[AUFGABE] Warum findet der Ausgangstext über den Bau in St. Gallen die kurze Bauzeit besonders erstaunlich? Erkläre das in ein bis drei Sätzen.

In für Schweizerische Verhältnisse ungewöhnlich kurzer Zeit konnte der Bau in St. Gallen. realisiert werden. Schon 2019 begannen die Bauarbeiten, und jetzt, zu Beginn des Jahres 2022, findet die Einweihung statt. Dies ist um so erstaunlicher, als die Finanzierung des Investitionsvolumens von 63 Millionen Franken rein über private Spenden erfolgte. Getragen wurde das Projekt von der HSG Stiftung, die das Land vom Kanton im Baurecht übernahm und den Square nun an die HSG vermietet. Die meisten Studierenden werden Square von der Bibliothek aus erreichen – der gedeckte halbkreisförmige, mit Holz verkleidete Gang wurde ebenfalls von Fujimoto entworfen.

[MATERIAL]
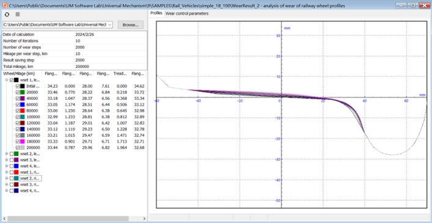Uncheck the 60000 mileage profile checkbox
Screen dimensions: 432x223
[18, 105]
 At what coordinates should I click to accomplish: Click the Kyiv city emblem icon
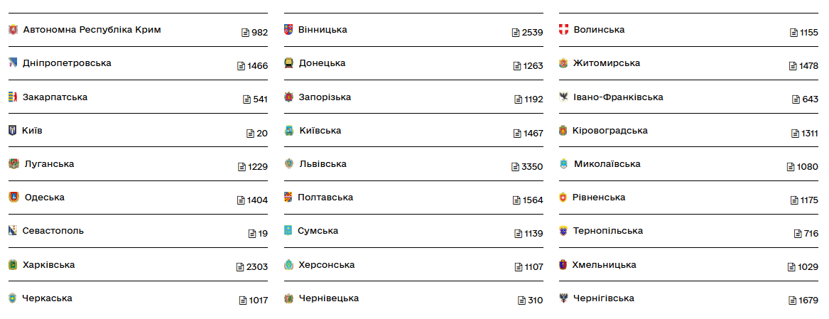pyautogui.click(x=12, y=131)
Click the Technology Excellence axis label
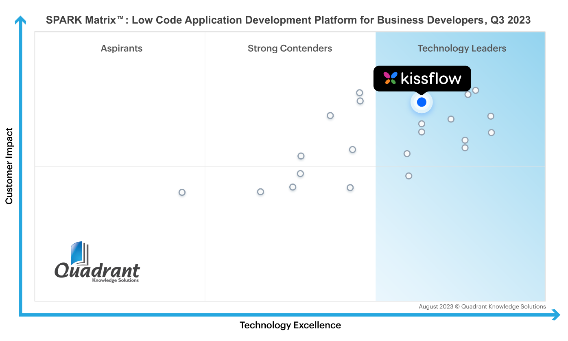This screenshot has width=568, height=341. [290, 325]
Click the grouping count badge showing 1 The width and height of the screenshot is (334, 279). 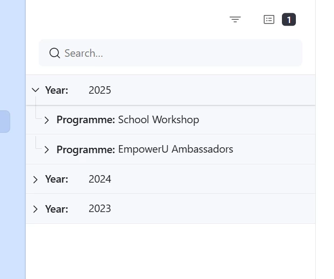[x=289, y=20]
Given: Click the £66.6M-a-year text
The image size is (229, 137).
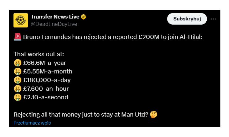Looking at the screenshot, I should [x=45, y=63].
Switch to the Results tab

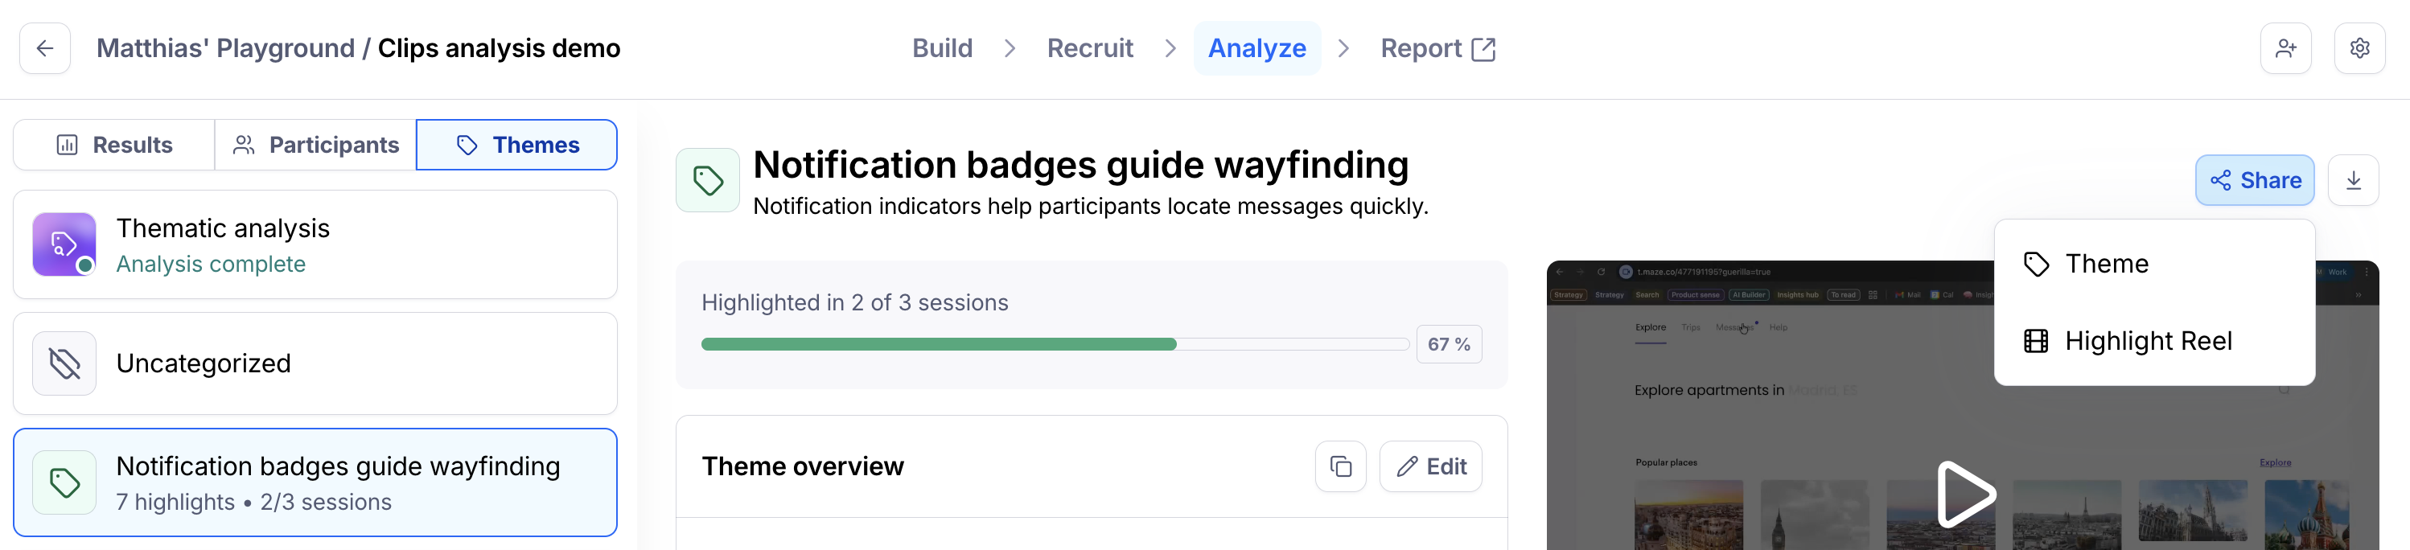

[ANTWORT] Die kurze Bauzeit ist laut Text umso erstaunlicher, weil die 63 Millionen Franken für das Projekt nur über private Spenden finanziert wurden. Trotzdem lagen zwischen Baubeginn 2019 und Einweihung Anfang 2022 nur wenige Jahre.